» Problem to work on
Copy the entries exactly. Their pictures do not belong in the copy.

» Records for this exercise
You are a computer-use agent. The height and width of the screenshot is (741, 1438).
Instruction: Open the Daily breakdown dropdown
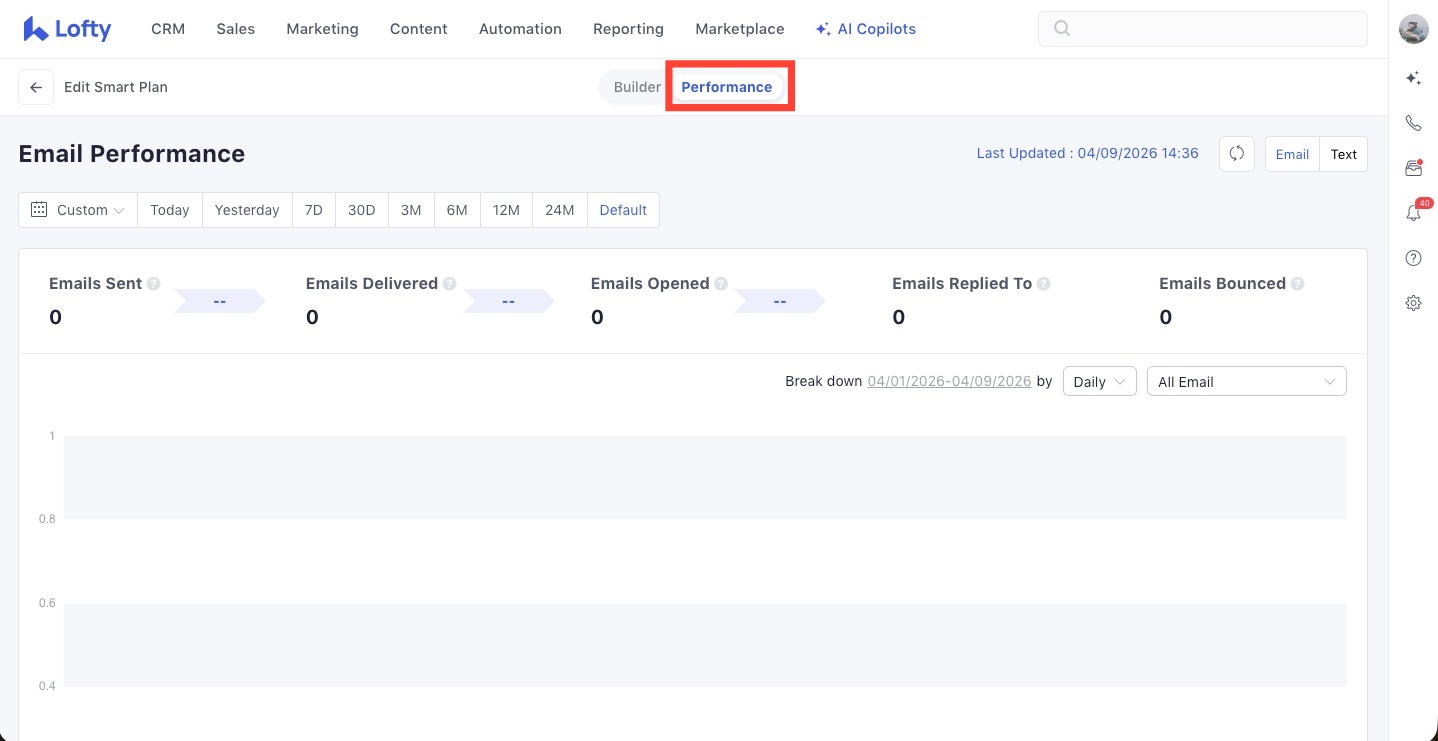click(1099, 382)
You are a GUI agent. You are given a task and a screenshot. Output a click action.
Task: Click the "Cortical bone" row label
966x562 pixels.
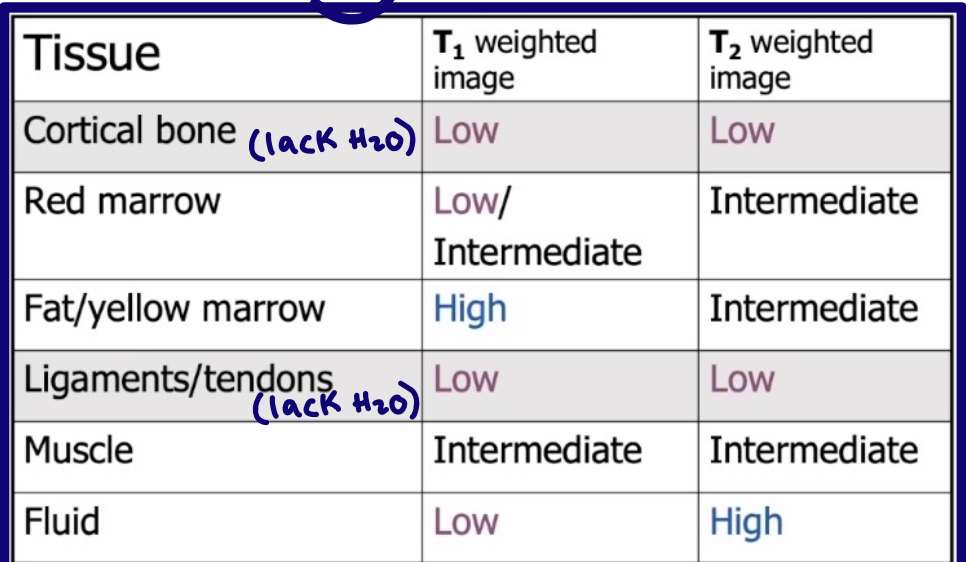click(x=130, y=131)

» Response below
You are a computer-use agent. The height and width of the screenshot is (741, 1438).
Instruction: Open the Daily breakdown dropdown
click(1099, 382)
You are a GUI agent. You are given a task and a screenshot. Output a click action.
Task: Click the "Cortical bone" row label
966x562 pixels.
click(x=130, y=131)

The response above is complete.